The records:
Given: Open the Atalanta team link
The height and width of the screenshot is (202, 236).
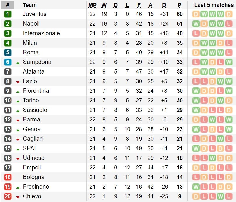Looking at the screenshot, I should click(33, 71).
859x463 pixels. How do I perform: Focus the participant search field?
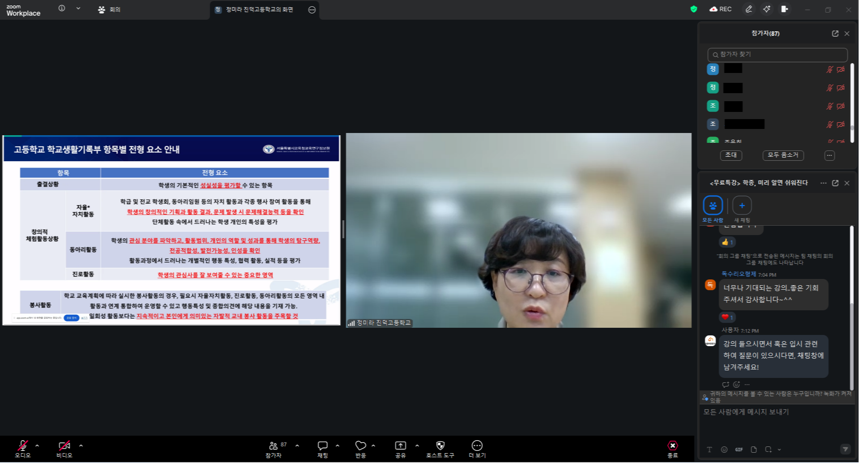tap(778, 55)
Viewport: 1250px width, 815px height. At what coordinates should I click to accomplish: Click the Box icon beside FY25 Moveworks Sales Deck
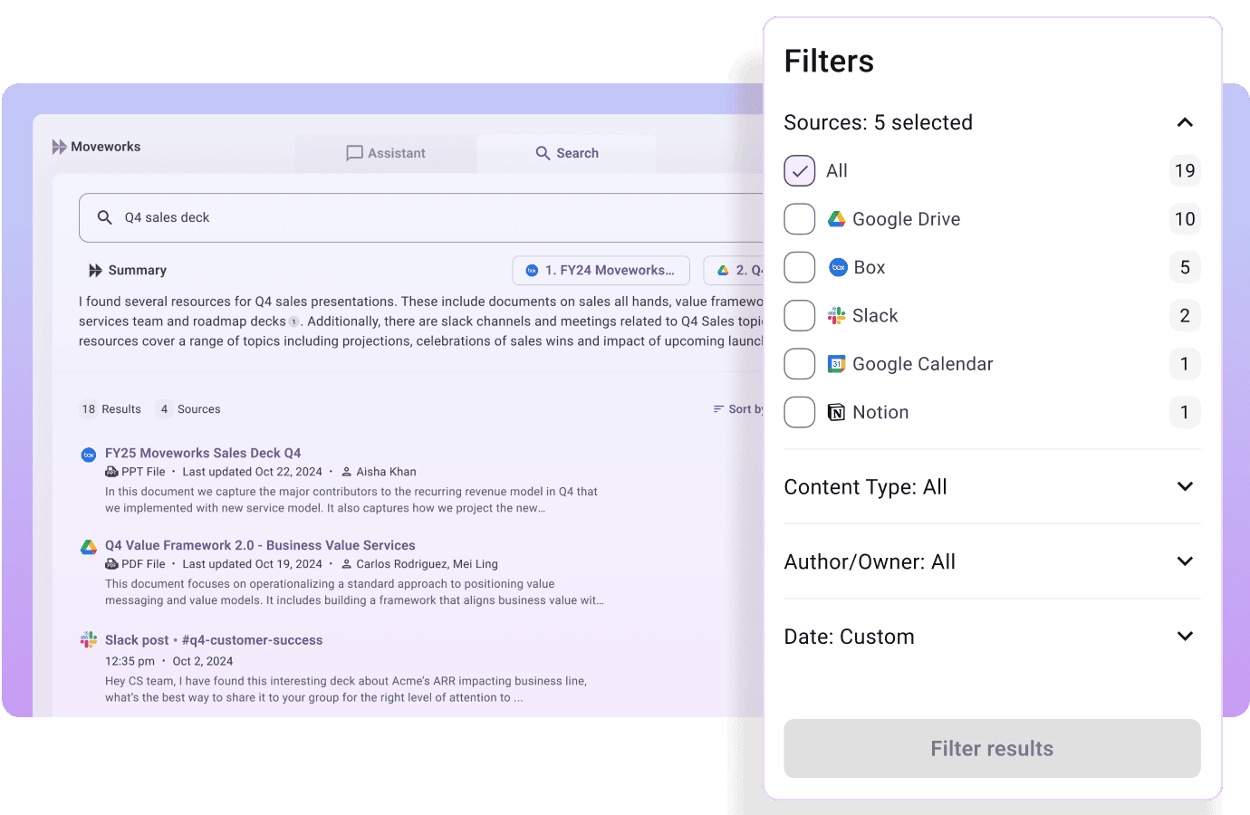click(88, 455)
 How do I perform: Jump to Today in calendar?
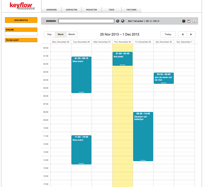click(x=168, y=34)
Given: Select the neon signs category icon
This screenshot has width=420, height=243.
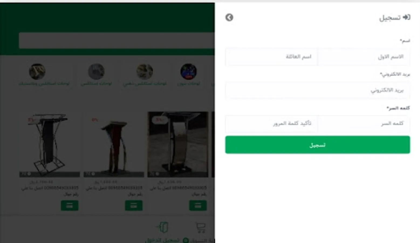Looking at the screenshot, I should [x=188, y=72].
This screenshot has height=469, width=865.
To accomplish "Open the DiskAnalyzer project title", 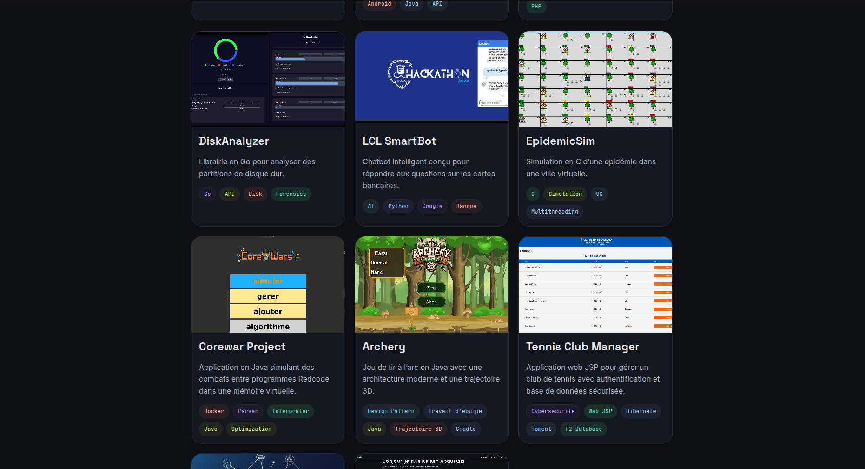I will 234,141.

---

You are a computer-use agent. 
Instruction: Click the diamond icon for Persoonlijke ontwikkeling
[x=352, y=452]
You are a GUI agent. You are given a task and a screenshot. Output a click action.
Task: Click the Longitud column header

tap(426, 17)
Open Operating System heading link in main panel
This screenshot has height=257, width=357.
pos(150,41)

...

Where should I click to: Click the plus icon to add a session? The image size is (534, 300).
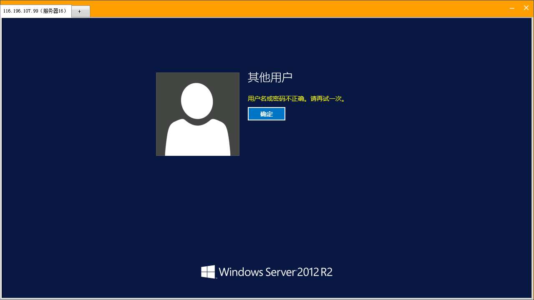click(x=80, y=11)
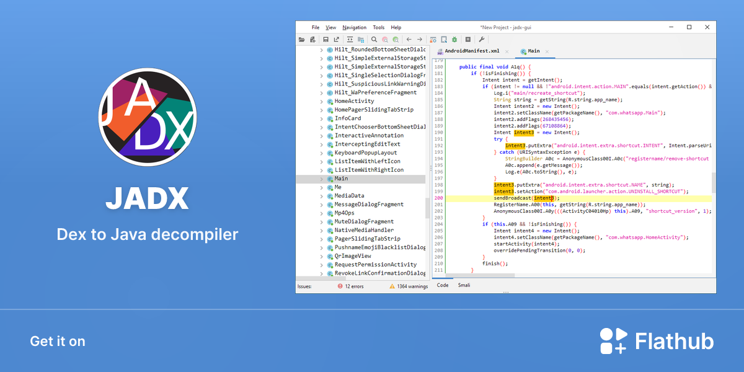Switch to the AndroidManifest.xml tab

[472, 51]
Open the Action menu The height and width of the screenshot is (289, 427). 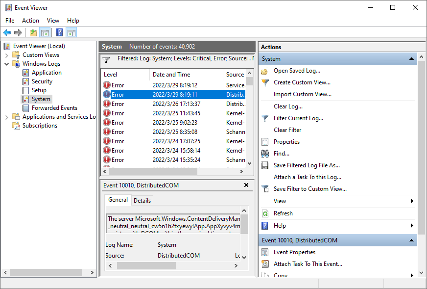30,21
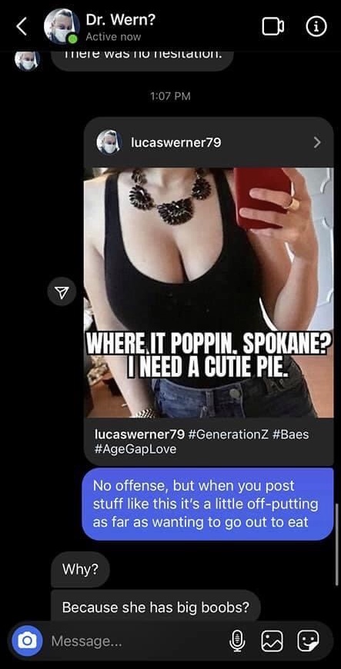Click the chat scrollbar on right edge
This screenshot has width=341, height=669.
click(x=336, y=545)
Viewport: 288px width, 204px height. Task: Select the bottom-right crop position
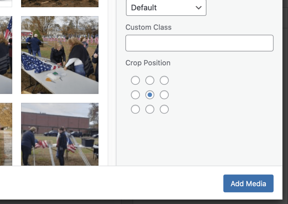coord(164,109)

About this exercise: Filter the records for lines containing the word "agent" and copy each one.

Output of the exercise:
You are a computer-use agent. 
You are a GUI agent. You are given a task and a screenshot. Output a click action.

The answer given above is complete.